TEXT TO READ>
*-*-*

All of lore.kernel.org
 help / color / mirror / Atom feed
From: Kuniyuki Iwashima <kuniyu@amazon.co.jp>
To: "David S . Miller" <davem@davemloft.net>,
	Jakub Kicinski <kuba@kernel.org>,
	Eric Dumazet <edumazet@google.com>,
	Neal Cardwell <ncardwell@google.com>,
	Yuchung Cheng <ycheng@google.com>,
	Alexei Starovoitov <ast@kernel.org>,
	Daniel Borkmann <daniel@iogearbox.net>,
	Andrii Nakryiko <andrii@kernel.org>,
	Martin KaFai Lau <kafai@fb.com>
Cc: Benjamin Herrenschmidt <benh@amazon.com>,
	Kuniyuki Iwashima <kuniyu@amazon.co.jp>,
	Kuniyuki Iwashima <kuni1840@gmail.com>, <bpf@vger.kernel.org>,
	<netdev@vger.kernel.org>, <linux-kernel@vger.kernel.org>
Subject: [PATCH v8 bpf-next 01/11] net: Introduce net.ipv4.tcp_migrate_req.

*-*-*

SET EXERCISE A> In the patch email, which setting does the subject line say is being introduced?
SET EXERCISE B> Please continue the patch email from the point where it stops.

RECORDS SUPPLIED>
*-*-*

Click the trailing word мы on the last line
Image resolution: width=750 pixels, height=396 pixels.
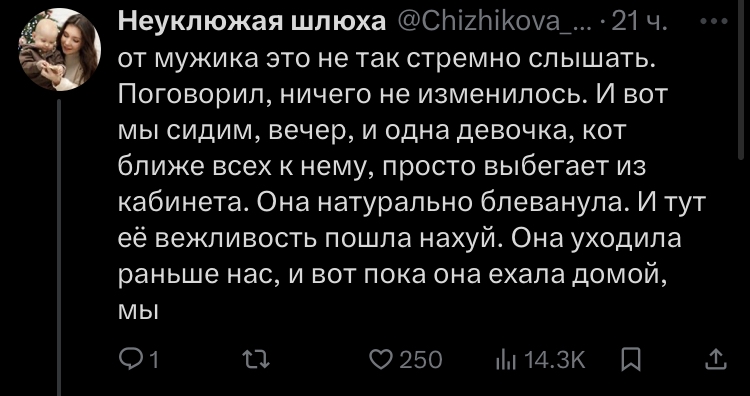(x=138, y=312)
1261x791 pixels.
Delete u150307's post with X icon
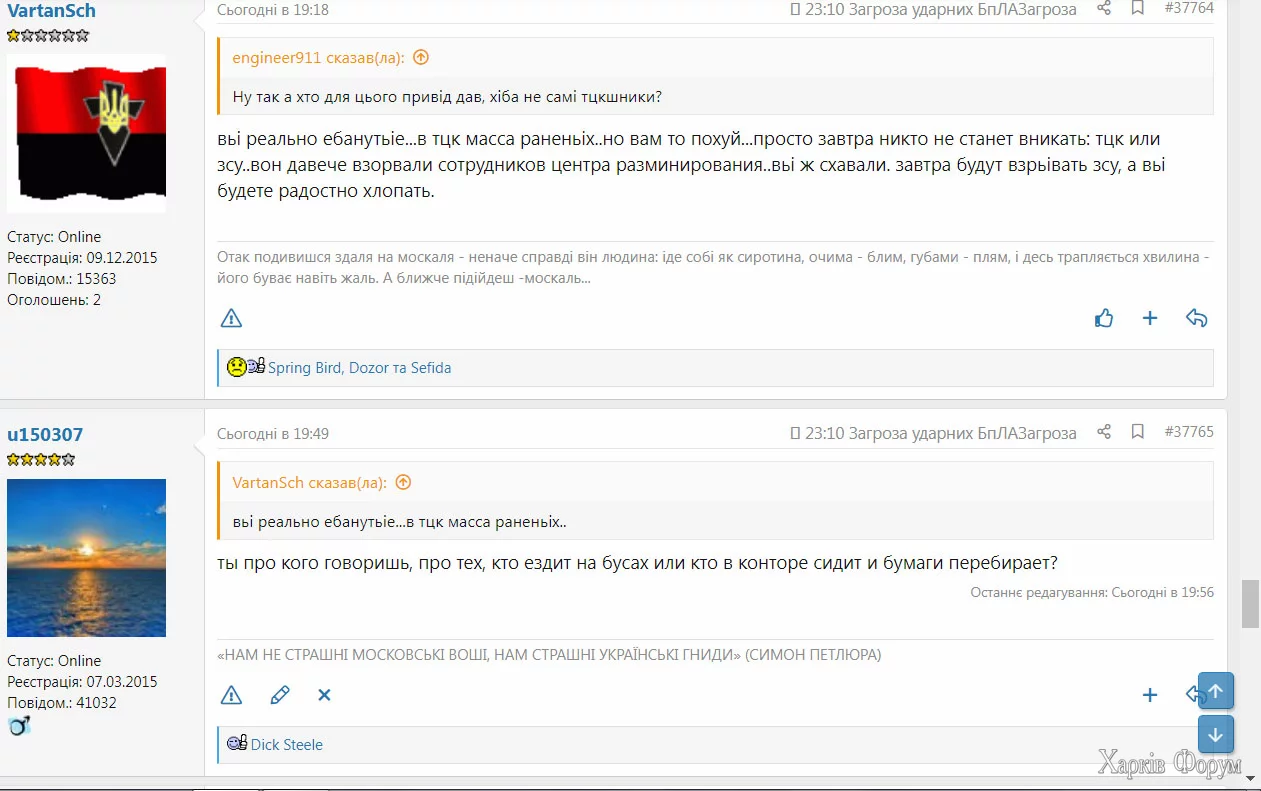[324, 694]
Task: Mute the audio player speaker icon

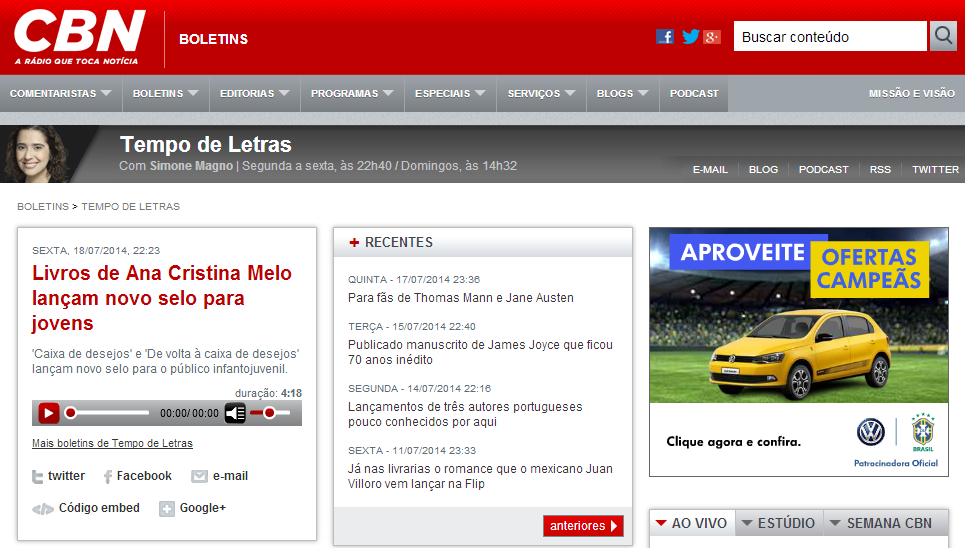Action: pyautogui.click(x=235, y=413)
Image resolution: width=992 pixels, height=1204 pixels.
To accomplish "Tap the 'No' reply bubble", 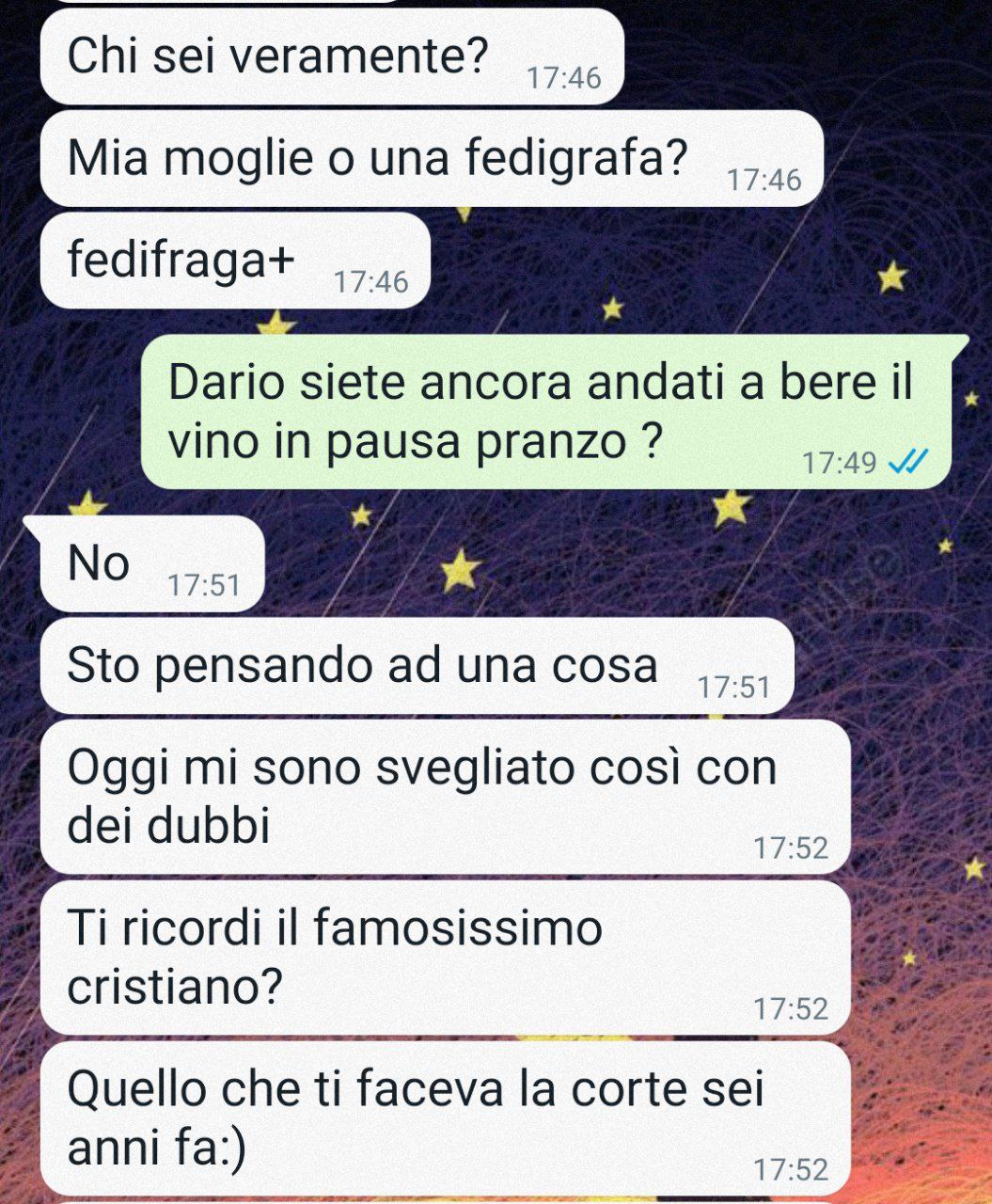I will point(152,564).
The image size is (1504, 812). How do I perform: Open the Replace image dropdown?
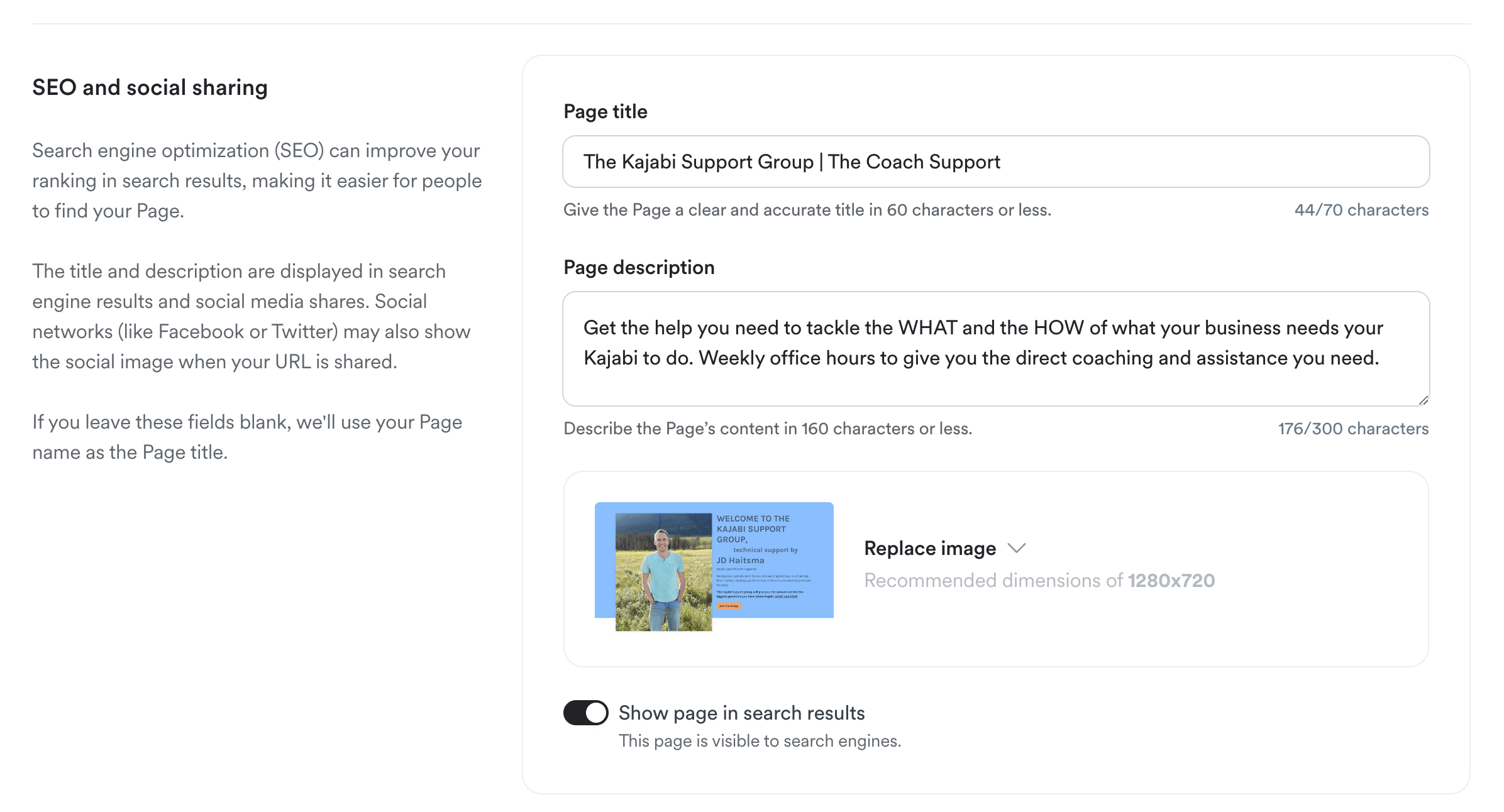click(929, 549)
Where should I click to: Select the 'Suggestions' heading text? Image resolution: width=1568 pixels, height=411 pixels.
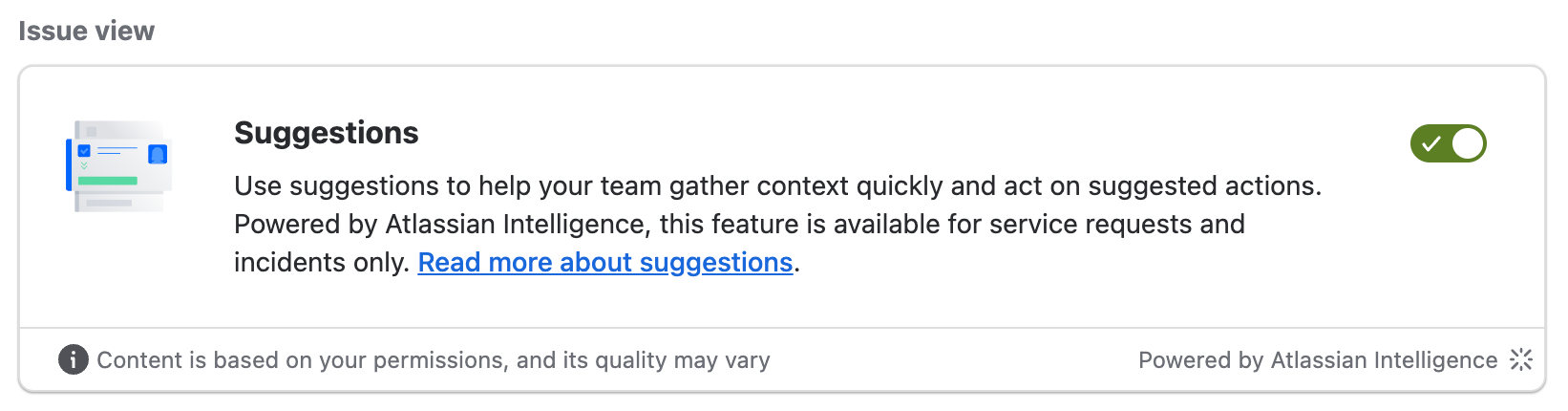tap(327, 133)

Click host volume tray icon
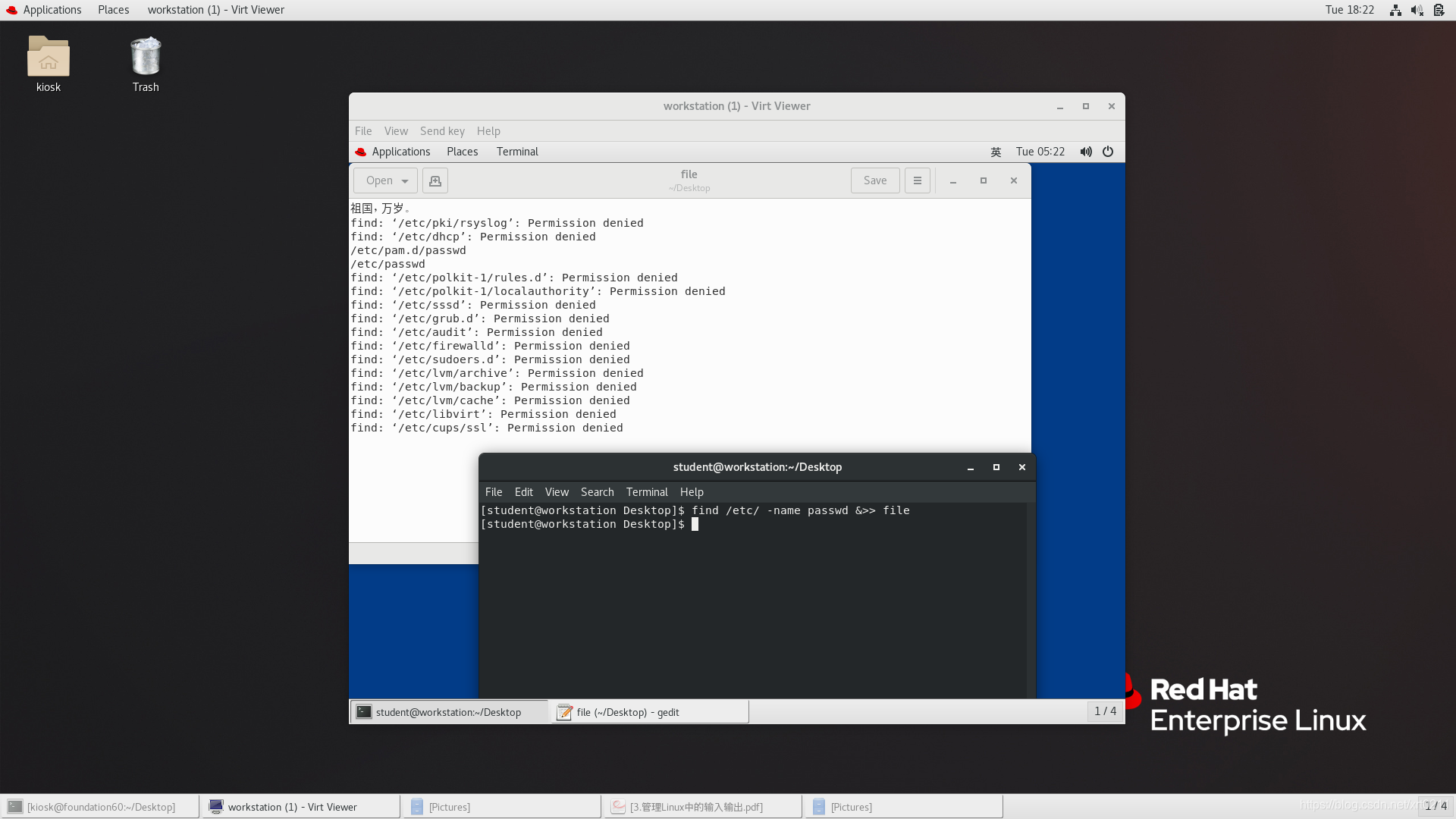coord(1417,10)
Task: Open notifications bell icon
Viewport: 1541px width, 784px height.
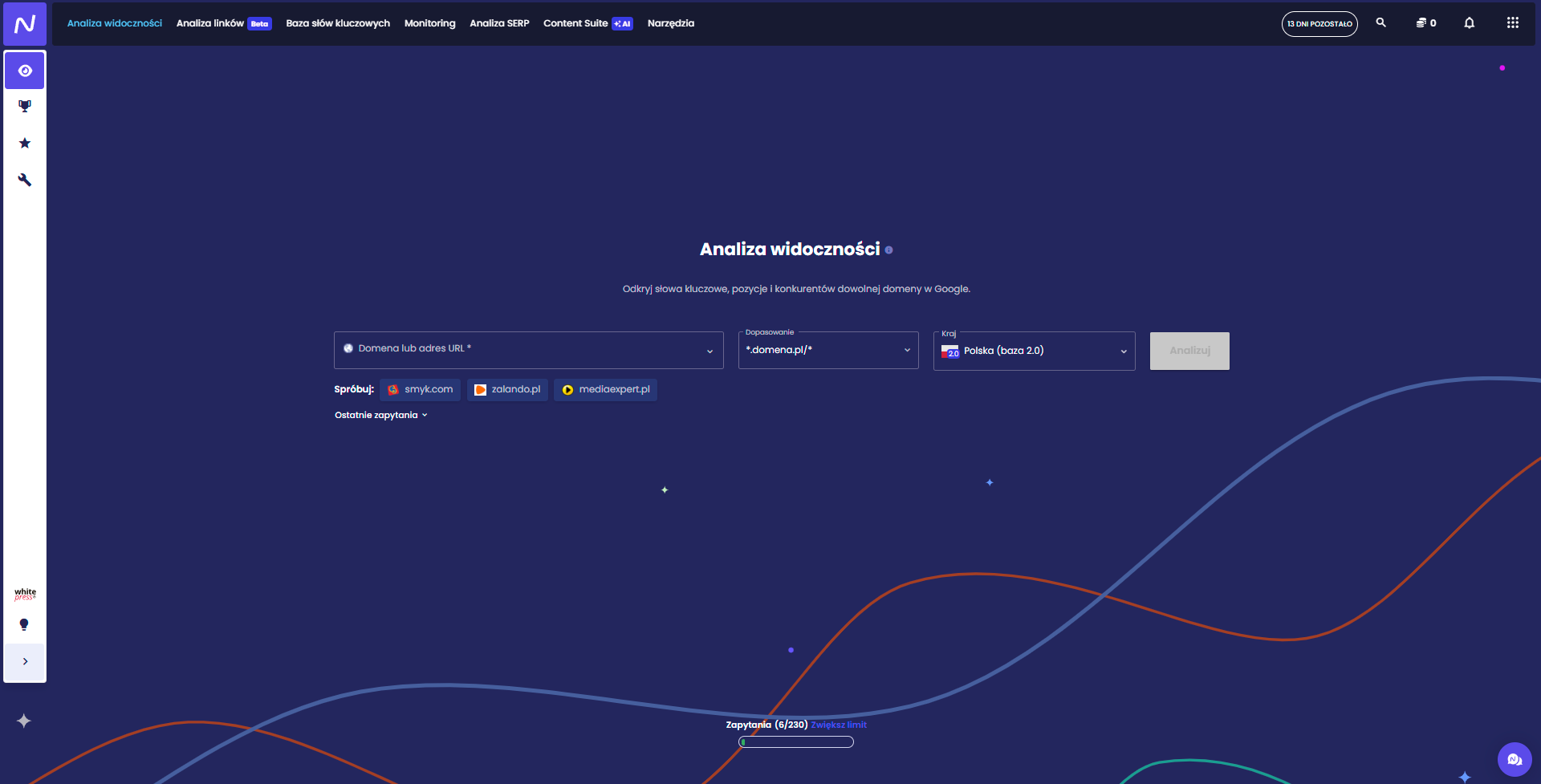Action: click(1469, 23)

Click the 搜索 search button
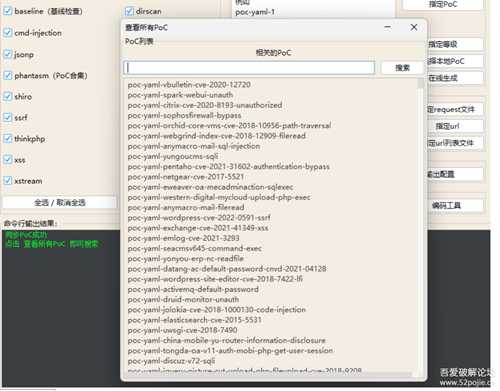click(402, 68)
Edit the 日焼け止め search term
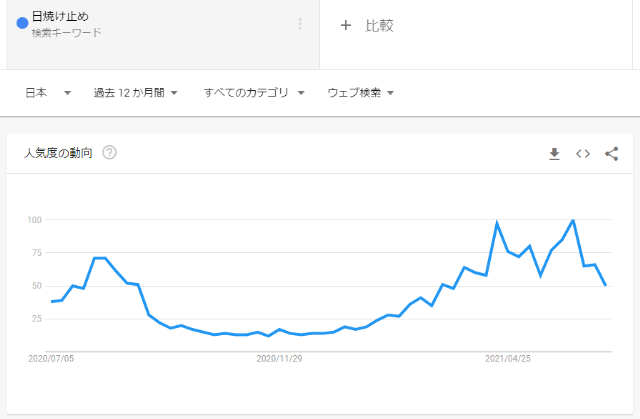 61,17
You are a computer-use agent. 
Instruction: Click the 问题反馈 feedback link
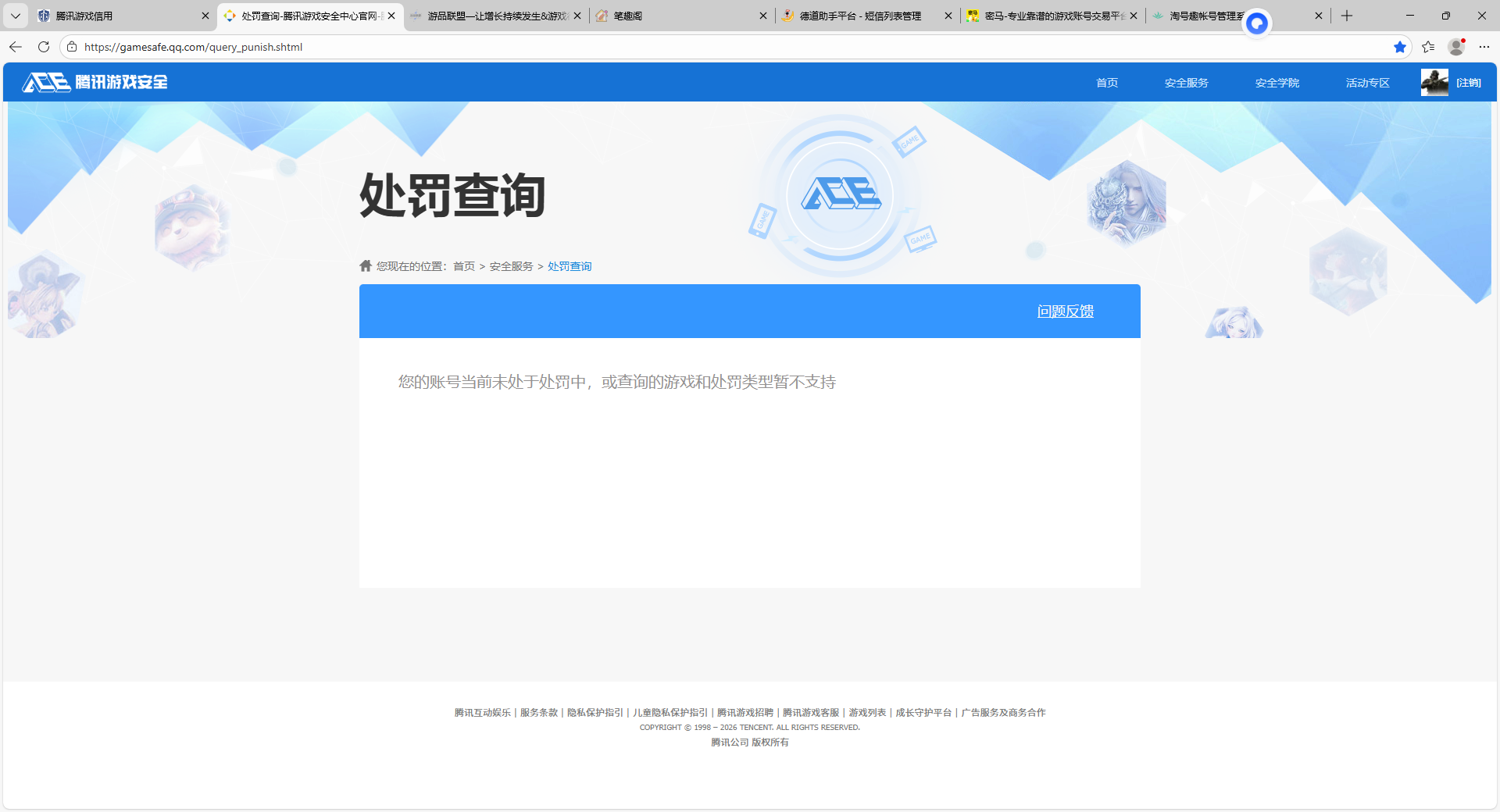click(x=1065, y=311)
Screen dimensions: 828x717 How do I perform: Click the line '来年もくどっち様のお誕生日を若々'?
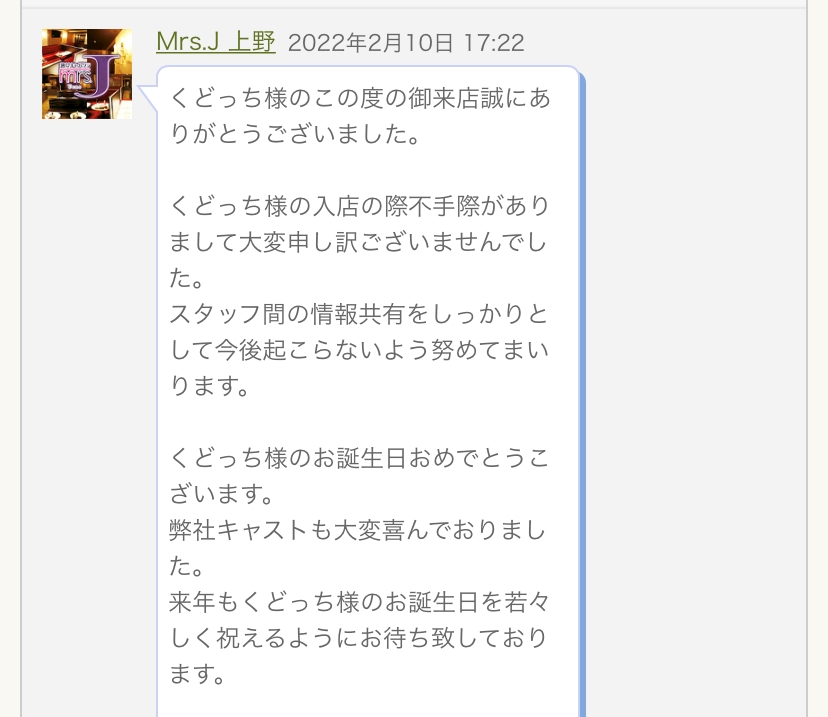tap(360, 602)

*-*-*

EXERCISE RESULT A> net.ipv4.tcp_migrate_req

EXERCISE RESULT B>
Date: Sat, 12 Jun 2021 21:32:14 +0900	[thread overview]
Message-ID: <20210612123224.12525-2-kuniyu@amazon.co.jp> (raw)
In-Reply-To: <20210612123224.12525-1-kuniyu@amazon.co.jp>

This commit adds a new sysctl option: net.ipv4.tcp_migrate_req. If this
option is enabled or eBPF program is attached, we will be able to migrate
child sockets from a listener to another in the same reuseport group after
close() or shutdown() syscalls.

Signed-off-by: Kuniyuki Iwashima <kuniyu@amazon.co.jp>
Reviewed-by: Benjamin Herrenschmidt <benh@amazon.com>
Acked-by: Martin KaFai Lau <kafai@fb.com>
Reviewed-by: Eric Dumazet <edumazet@google.com>
---
 Documentation/networking/ip-sysctl.rst | 25 +++++++++++++++++++++++++
 include/net/netns/ipv4.h               |  1 +
 net/ipv4/sysctl_net_ipv4.c             |  9 +++++++++
 3 files changed, 35 insertions(+)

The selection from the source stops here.